Outside General Counsel refers to a law firm or attorney who performs many of the same functions as an in-house General Counsel but on an outsourced, as-needed, fractional, or continuing basis. Instead of hiring a full-time employee, a business engages counsel who learns the company, understands its operations, and provides ongoing legal guidance, risk management, and executive-level support.

Why would a business choose an Outside General Counsel instead of hiring in-house?

Many companies do not need, or cannot justify the cost of, a full-time General Counsel. Outside General Counsel services can provide executive-level legal judgment without full-time salary and benefit costs, more predictable budgeting, breadth of experience across multiple industries and legal disciplines, immediate access to counsel, and scalability as the business grows or faces new challenges.

Does a General Counsel have to be a full-time position?

No. Many companies operate effectively with part-time, fractional, or outside General Counsel support. The key is not the number of hours worked; it is the availability of consistent, informed legal judgment from counsel who understands the company’s operations, people, risk profile, and goals.

What types of issues does an Outside General Counsel handle?

Typical responsibilities include contract drafting, review, and negotiation; employment and HR guidance; corporate governance and compliance; risk management; dispute prevention; regulatory and industry-specific compliance; intellectual property and brand protection; strategic planning; executive advisory support; and early-stage dispute assessment.

How is Outside General Counsel different from hiring a lawyer for individual matters?

Project-based legal work solves isolated problems. Outside General Counsel provides continuity, institutional knowledge, and proactive risk management. Instead of reacting to issues after they arise, an Outside General Counsel helps identify issues earlier, review decisions before they become disputes, shape policies, and advise leadership on long-term strategy.

Should I call my Outside General Counsel before making a business decision?
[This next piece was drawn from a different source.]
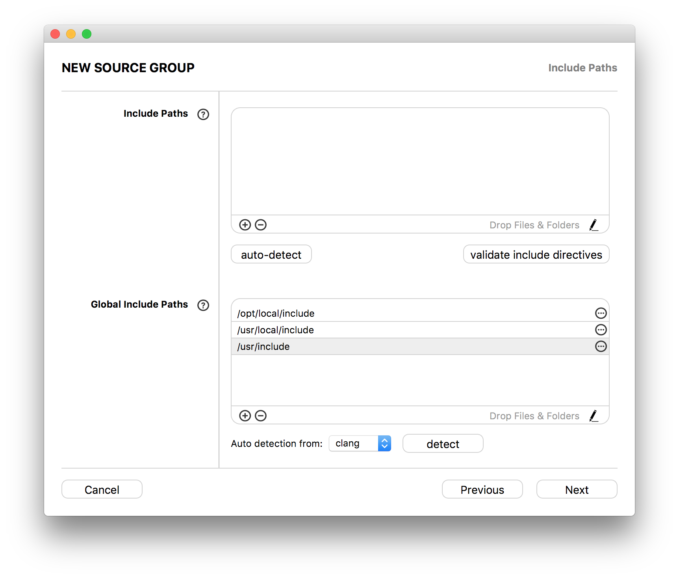Remove global include path via minus icon
679x579 pixels.
(261, 416)
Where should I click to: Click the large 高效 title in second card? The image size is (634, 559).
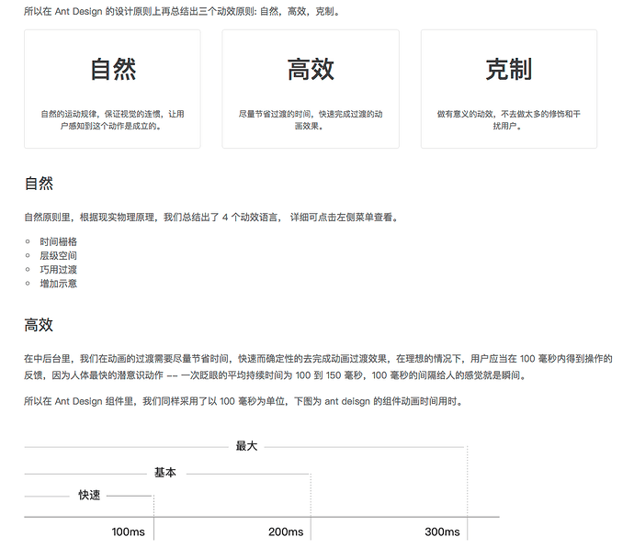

Yes. Many legal problems can be avoided when counsel is consulted before a decision is implemented rather than afterward. Outside General Counsel services are often most valuable when they help management evaluate risk, structure transactions, negotiate agreements, and identify issues before they become disputes.

Can an Outside General Counsel attend management or board meetings?

Yes. Many companies involve Outside General Counsel in management meetings, board meetings, investor discussions, strategic planning sessions, and significant transactions. Counsel can provide real-time legal and business guidance while helping leadership evaluate risk and document important decisions.

How does billing work for Outside General Counsel services?

Billing arrangements can vary depending on the company’s needs. Common structures include monthly flat-fee plans, hourly billing for specific matters, and hybrid models that combine predictable monthly support with project-based work. The goal is to match the legal support model to the company’s actual legal needs and budget expectations.

Will the Outside General Counsel understand my business well enough to advise effectively?

Yes. A core part of the relationship is developing an understanding of the company’s operations, personnel, contracts, risk profile, and strategic goals. The value of Outside General Counsel is not just legal knowledge; it is contextual judgment informed by ongoing involvement with the business.

Can Outside General Counsel help with contracts?

Yes. Contract review, drafting, negotiation, and risk management are among the most common responsibilities of Outside General Counsel. Ongoing legal involvement can help ensure agreements align with the company’s business objectives and risk tolerance.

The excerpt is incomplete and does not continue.